EXCERPT PROVIDED
I remember arriving back in New York once after a trip to Los Angeles, on a visit back to my part of it, of what was called Little Taipei growing up. I opened my phone to figure out the best way to get home and instinctively opened Waze and chuckled. I had spent last weeks in LA on freeways, but I was back in the land of subways.
I switched to Google maps to check train times while walking through the cacophonous internationalism and diversity that is NYC on an extraordinarily beautiful night. I thought to myself how I always wanted to be a global citizen despite inclinations for tribalism. I rep LA I say. 626 I say. But a part of my heart always craves for Taiwan though. Irrationally, insatiably, like pining for a secret lover.
To be Taiwanese American is to be a lot of things at once. I constantly travel and move in different circles. Jumping place to place space to space. I wake up to Monocle24 radio, stream Power106 during the day, and listen to 臺北之音 Hitoradio at night.
Even though I can read Chinese fluently, all I’ve really do with it is order a lot of food and read Taiwanese design blogs. Occasionally, when I feel like re-visiting teenage angst, I’ll look up old videos of rapper 宋岳庭, a man who grew up so much like me. In a long ago AzN scene full of parachute kids in pool halls, long before I could imagine a life as a global citizen living as a yuppy in New York City as a wannabe ad executive. I put on different clothes, talk with a different accent, speak in a different language, change different IDs and transit cards out of my wallet all without thinking. Feeling like an emotional immigrant, not quite real and definitely not down.
But in a way, isn’t it a fitting if not poetic part of being a daughter of the Orphan of Asia?
British Indian writer Nikesh Shukla describes himself of having three voices. A White People Phone Voice. The one I speak at work. One of a native tongue, for me, a now Taiwanese version of Mandarin my family brought to Taiwan with the KMT with my unwilling American intonations. One of your normal voice. For People of Color, this is how talk to each other. It is our true voice. My true voice. One I fight to keep.
On one side of my office sits young agency staffers from Asia, mostly China and India, on the other side a bunch of White Americans who are up the payscale. I don’t quite fall in the Asian or White category in the office hierarchy, nor do I try to play that game. I speak loudly in my clipped Taiwanese Chinese with the American accent but also talk about how race in a way that can make White people feel so damn uncomfortable.

PROVIDED INFORMATION
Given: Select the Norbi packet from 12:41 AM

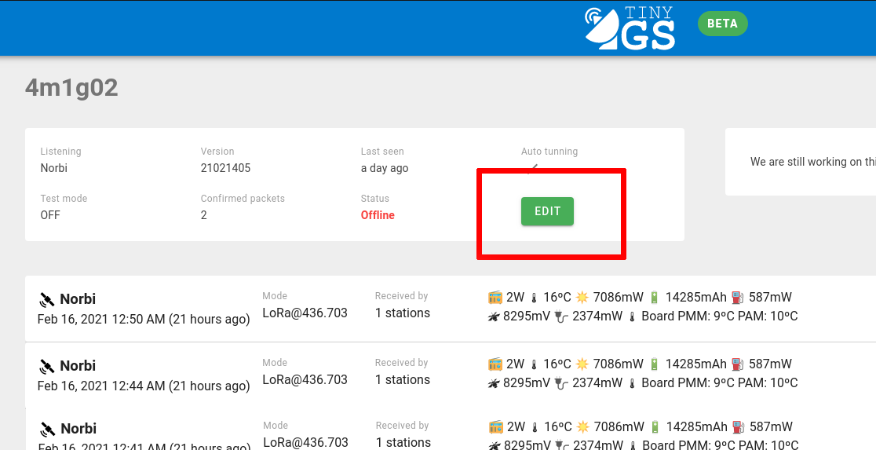Looking at the screenshot, I should coord(78,429).
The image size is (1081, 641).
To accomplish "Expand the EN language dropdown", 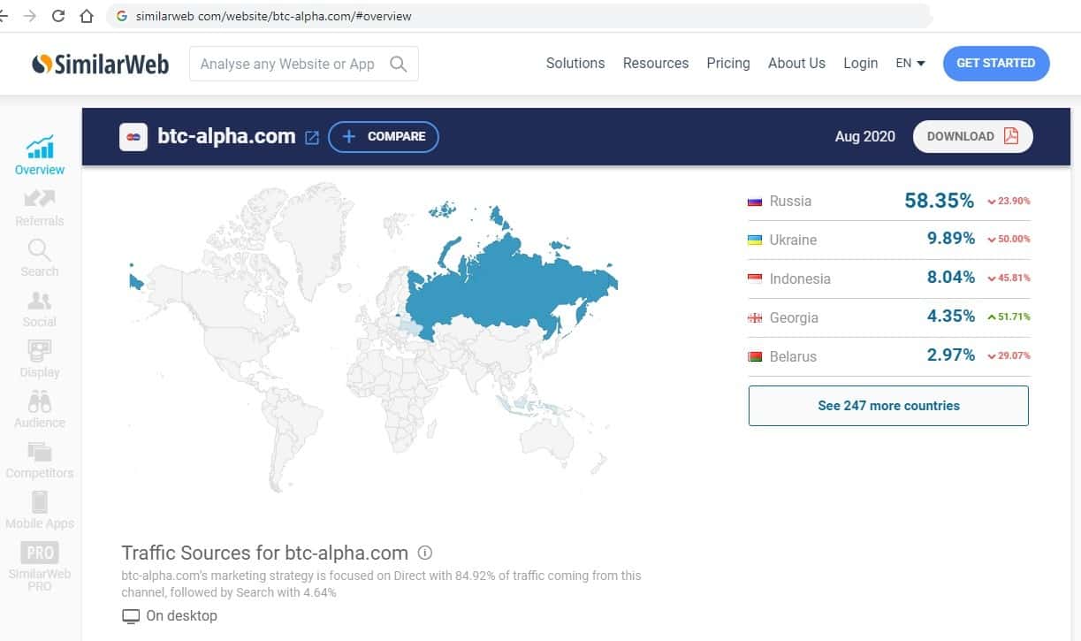I will [910, 64].
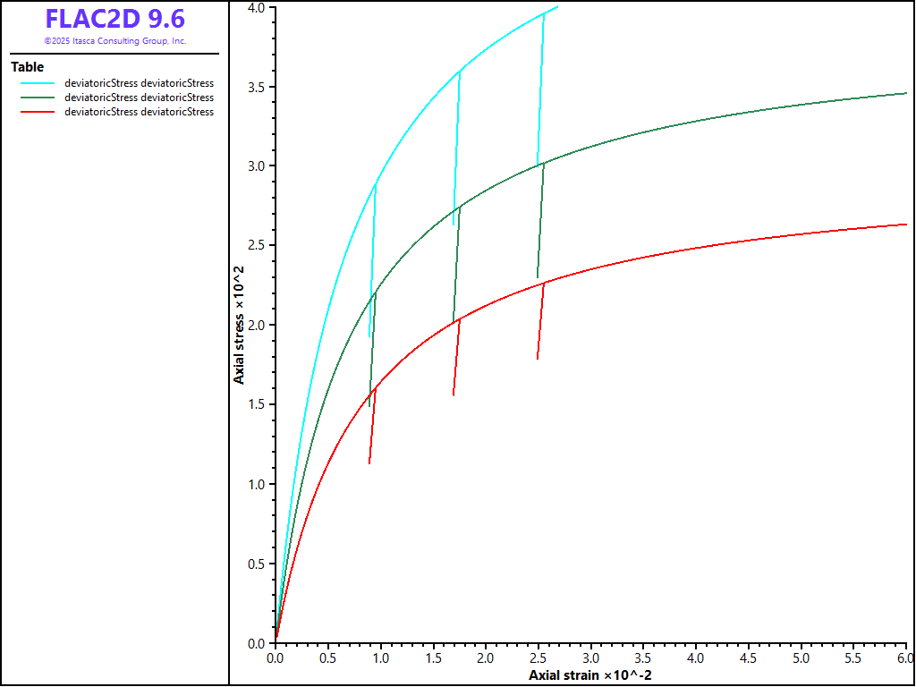Click the 2.5 tick label on y-axis
This screenshot has width=916, height=687.
tap(256, 246)
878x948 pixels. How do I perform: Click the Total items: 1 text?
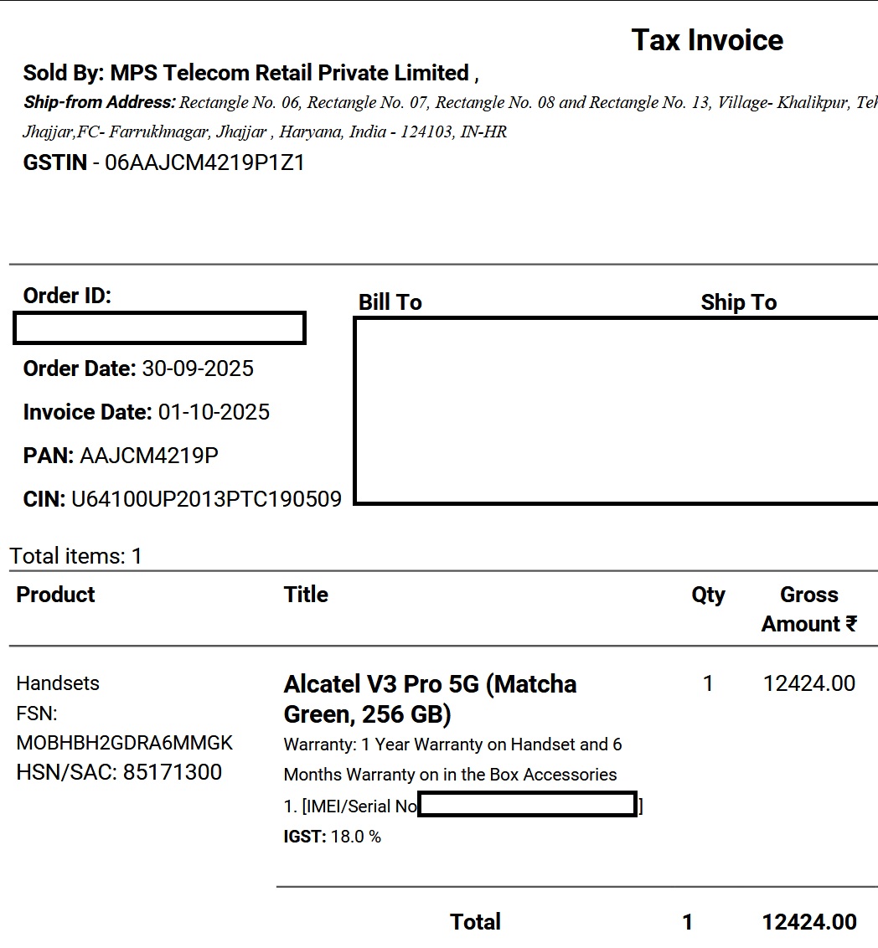tap(76, 556)
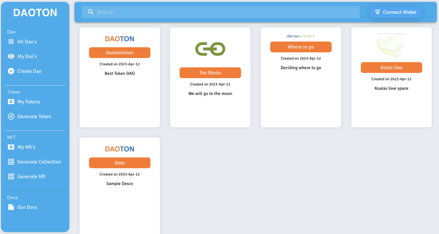
Task: Open the Koala Dao button
Action: coord(391,68)
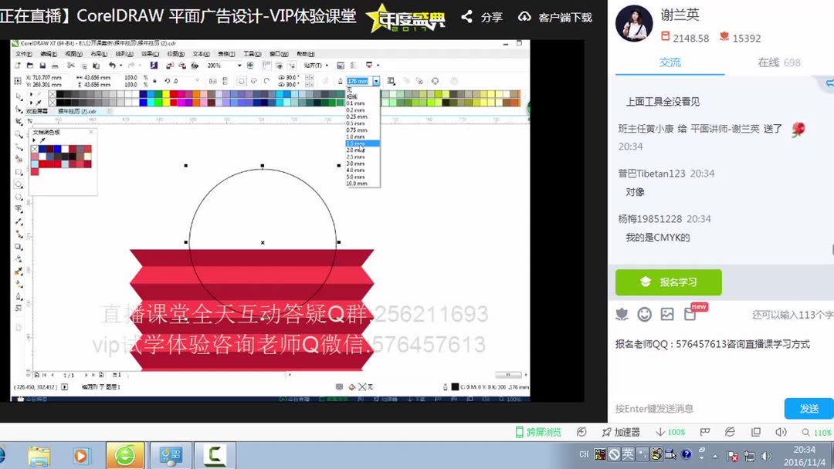Image resolution: width=834 pixels, height=469 pixels.
Task: Click the image icon beside the chat box
Action: click(667, 314)
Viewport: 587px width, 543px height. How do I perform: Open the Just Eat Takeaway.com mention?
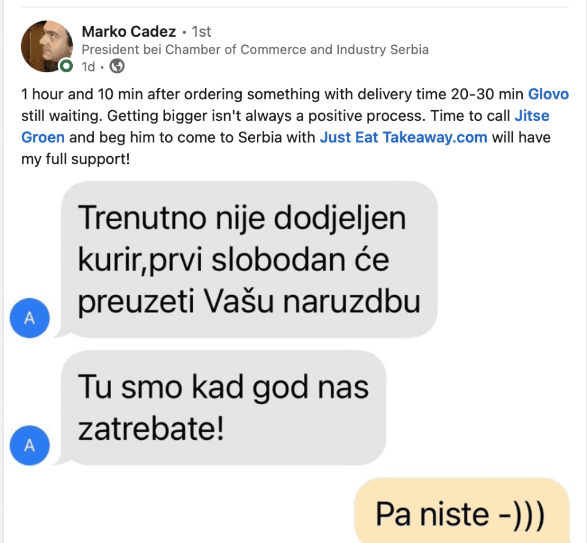pyautogui.click(x=404, y=138)
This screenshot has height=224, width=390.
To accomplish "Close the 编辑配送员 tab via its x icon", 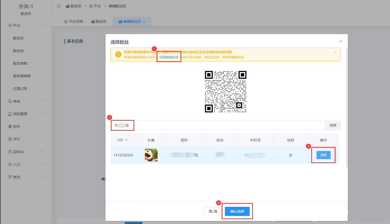I will pos(144,22).
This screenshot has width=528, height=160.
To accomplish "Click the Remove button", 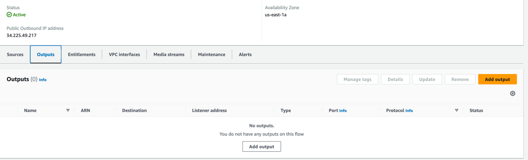I will pos(460,79).
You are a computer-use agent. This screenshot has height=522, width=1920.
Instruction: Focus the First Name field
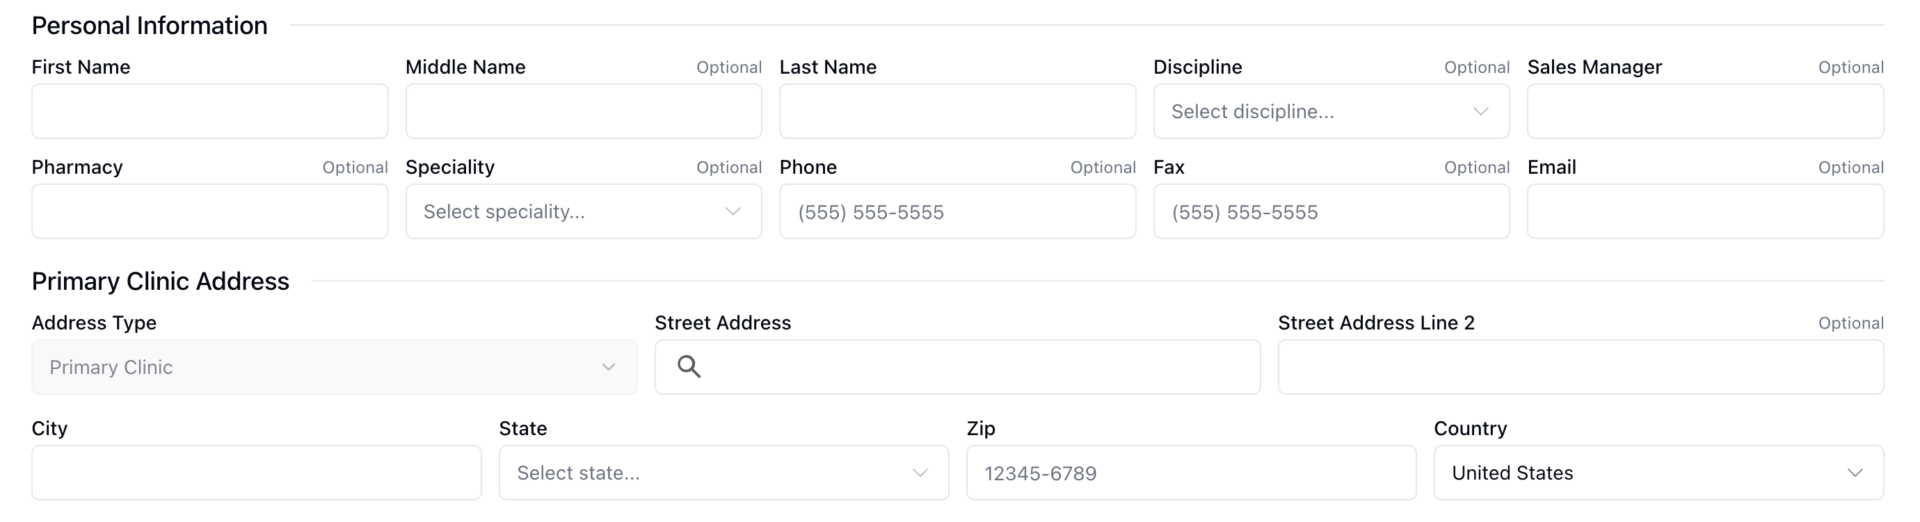tap(209, 112)
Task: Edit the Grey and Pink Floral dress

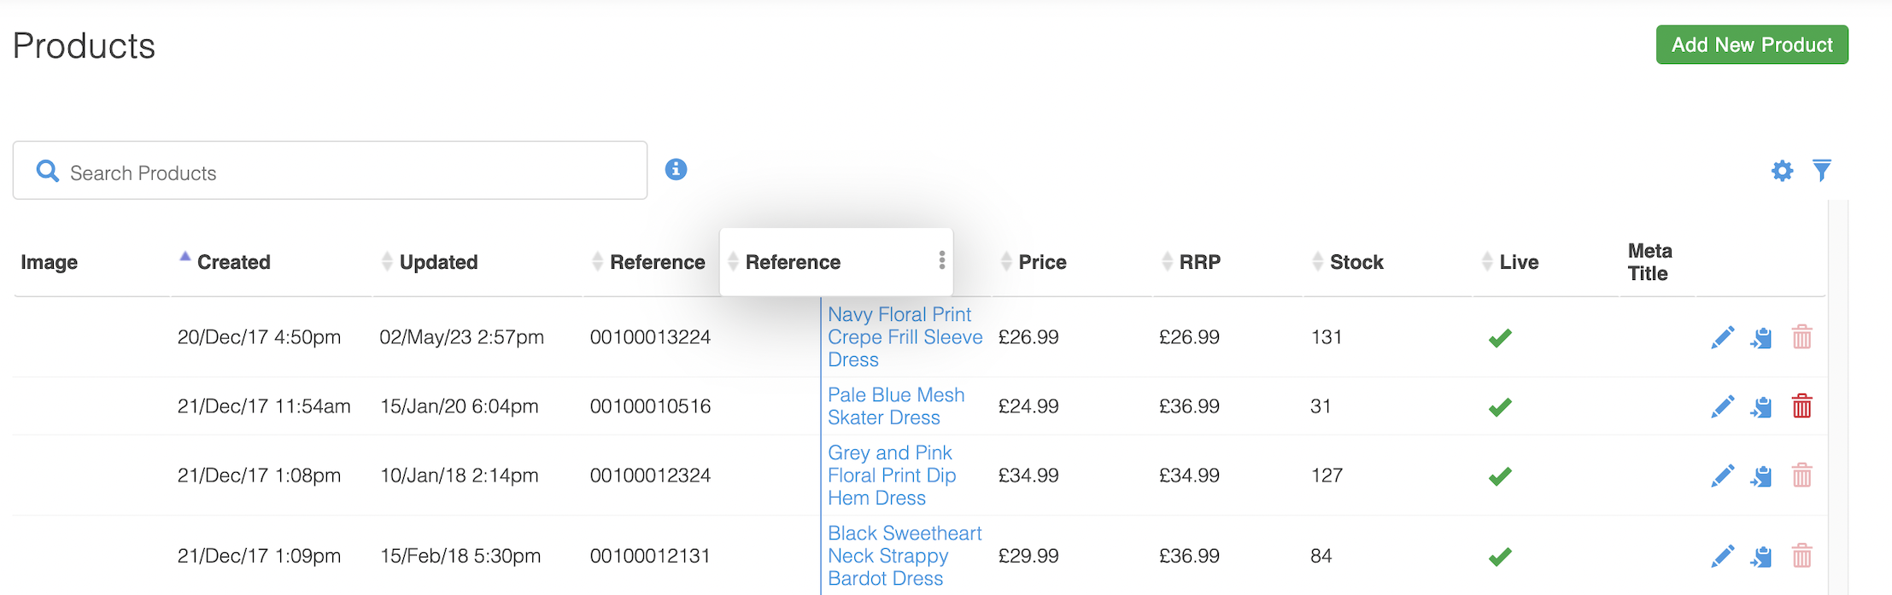Action: [1722, 476]
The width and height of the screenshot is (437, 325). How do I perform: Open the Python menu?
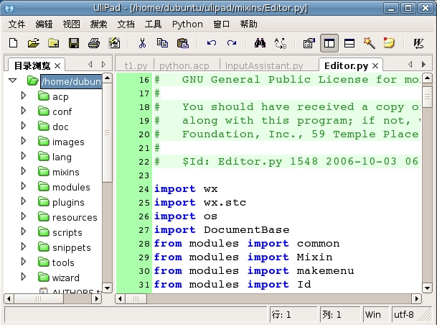(187, 24)
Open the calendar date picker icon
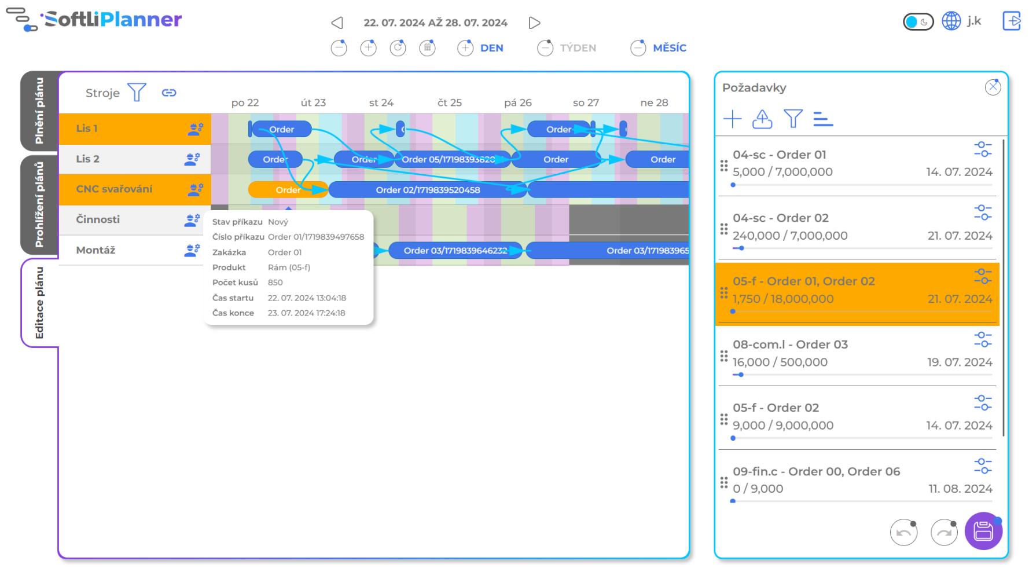 tap(427, 48)
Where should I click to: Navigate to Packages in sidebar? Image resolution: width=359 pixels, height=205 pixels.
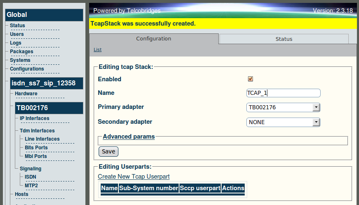pyautogui.click(x=21, y=52)
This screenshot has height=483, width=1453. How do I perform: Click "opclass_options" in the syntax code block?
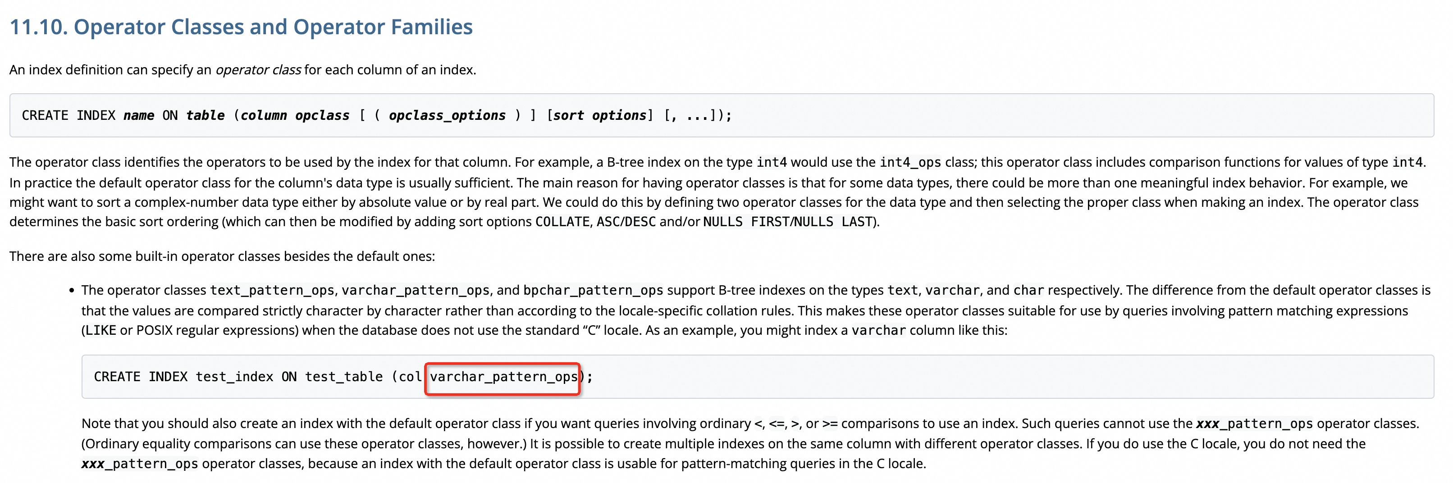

GIVEN PROBLEM A
Name every radio station that the essay on being Taiwanese American says the writer listens to.
GIVEN PROBLEM B
Write out the part of the essay on being Taiwanese American that opens with the words containing "I remember arriving" and closes with "land of subways.".
GIVEN PROBLEM C
Continue the essay on being Taiwanese American, picking up after its final sentence.

WRITTEN RESPONSE A
Monocle24 radio, Power106, 臺北之音 Hitoradio

WRITTEN RESPONSE B
I remember arriving back in New York once after a trip to Los Angeles, on a visit back to my part of it, of what was called Little Taipei growing up. I opened my phone to figure out the best way to get home and instinctively opened Waze and chuckled. I had spent last weeks in LA on freeways, but I was back in the land of subways.

WRITTEN RESPONSE C
I grew up in a Taiwanese-American neighborhood, but these days my friends are mostly People of Color that run the gamut. When I lived in LA I’d go hang out with my Black friends in one area, go to house parties with White people in another, but mostly stayed in my Asian and Latino neighborhood. Some might call me a cultural chameleon, but it’s weird, but I think that’s the Taiwanese experience to some extent.
Of living always as an outsider, but someone who moves past borders, real and invisible. My adaptability has sometimes made me wonder if I’m a plastic person. Sometimes I feel like I’m selling out or that I’m being a faker. When I have these thoughts I often pine for a lost paradise in the form of Formosa where I don’t really fit in either. After the Brexit, I wondered if it’s a way I deal with the fact that we will never really be home or belong in the West. Craving it like first love that got away that’s easy to idealize later on, asking myself where do I really stand in my relationship with this land.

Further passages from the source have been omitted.